▶ **TASK DETAILS**
Look through the listing below and write out exactly the lines from the line with "Click the copy icon in timeline toolbar" to the line with "The width and height of the screenshot is (1024, 1155).", both included, and no others.

▶ **SUPPLIED MATERIAL**
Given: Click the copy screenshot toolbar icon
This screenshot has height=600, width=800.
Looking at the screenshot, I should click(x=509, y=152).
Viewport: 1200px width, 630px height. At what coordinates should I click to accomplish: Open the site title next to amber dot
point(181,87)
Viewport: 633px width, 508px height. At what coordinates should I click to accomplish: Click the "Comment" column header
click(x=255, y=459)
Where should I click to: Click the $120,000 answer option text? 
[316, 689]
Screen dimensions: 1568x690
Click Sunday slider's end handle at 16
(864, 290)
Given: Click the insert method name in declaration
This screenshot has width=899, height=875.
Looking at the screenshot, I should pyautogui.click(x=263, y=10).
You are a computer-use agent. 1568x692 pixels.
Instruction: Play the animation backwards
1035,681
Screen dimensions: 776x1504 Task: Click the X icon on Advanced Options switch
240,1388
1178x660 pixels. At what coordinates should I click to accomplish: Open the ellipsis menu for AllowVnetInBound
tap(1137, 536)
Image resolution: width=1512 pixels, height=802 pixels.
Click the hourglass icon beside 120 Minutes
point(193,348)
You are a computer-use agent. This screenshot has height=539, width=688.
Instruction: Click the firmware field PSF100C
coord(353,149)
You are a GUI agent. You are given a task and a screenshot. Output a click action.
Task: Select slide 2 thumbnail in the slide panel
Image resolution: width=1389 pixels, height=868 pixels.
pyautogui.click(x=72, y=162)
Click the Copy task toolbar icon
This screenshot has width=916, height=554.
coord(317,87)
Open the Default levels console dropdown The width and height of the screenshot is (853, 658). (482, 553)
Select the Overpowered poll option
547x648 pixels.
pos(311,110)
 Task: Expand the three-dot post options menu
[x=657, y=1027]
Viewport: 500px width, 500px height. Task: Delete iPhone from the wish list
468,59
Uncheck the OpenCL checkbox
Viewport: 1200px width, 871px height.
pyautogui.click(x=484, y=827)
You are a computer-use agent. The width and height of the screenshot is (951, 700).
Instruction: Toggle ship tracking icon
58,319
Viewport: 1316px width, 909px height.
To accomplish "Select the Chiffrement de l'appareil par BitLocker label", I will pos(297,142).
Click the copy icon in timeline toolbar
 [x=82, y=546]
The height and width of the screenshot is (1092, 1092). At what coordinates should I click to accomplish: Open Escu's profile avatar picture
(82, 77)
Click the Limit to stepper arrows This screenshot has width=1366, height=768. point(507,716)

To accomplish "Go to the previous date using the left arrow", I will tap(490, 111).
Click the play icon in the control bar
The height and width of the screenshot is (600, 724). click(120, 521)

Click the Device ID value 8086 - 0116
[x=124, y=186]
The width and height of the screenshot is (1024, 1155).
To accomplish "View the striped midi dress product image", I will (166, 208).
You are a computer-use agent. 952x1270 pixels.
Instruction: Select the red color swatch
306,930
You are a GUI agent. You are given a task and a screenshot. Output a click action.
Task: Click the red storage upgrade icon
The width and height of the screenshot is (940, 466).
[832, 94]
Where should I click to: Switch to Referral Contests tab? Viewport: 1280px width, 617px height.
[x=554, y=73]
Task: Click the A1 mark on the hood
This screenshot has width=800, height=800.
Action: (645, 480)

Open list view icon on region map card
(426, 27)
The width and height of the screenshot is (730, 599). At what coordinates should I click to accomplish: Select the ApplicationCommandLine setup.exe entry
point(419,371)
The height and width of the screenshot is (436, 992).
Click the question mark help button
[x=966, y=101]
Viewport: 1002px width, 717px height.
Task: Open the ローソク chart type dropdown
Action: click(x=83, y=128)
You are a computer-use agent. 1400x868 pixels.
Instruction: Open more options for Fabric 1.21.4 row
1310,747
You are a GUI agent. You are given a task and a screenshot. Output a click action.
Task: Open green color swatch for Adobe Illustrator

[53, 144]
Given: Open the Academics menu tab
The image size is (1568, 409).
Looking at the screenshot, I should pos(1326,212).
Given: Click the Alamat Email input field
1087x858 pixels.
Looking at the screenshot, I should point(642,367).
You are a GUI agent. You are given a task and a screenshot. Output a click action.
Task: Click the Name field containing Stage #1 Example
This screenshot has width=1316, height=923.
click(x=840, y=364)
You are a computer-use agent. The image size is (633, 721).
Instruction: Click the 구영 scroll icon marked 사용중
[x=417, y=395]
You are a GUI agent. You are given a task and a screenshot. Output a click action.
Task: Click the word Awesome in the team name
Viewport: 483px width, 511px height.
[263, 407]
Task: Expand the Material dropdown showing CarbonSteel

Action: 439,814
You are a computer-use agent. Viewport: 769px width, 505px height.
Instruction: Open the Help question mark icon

▶ **ANSWER TO THIS TASK**
Click the copy icon in timeline toolbar
 [x=82, y=546]
The height and width of the screenshot is (1092, 1092). At what coordinates should I click to accomplish: Open Escu's profile avatar picture
(82, 77)
Click the Limit to stepper arrows This screenshot has width=1366, height=768. point(507,716)

To accomplish "Go to the previous date using the left arrow", I will tap(490, 111).
Click the play icon in the control bar
The height and width of the screenshot is (600, 724). click(120, 521)

Click the Device ID value 8086 - 0116
[x=124, y=186]
The width and height of the screenshot is (1024, 1155).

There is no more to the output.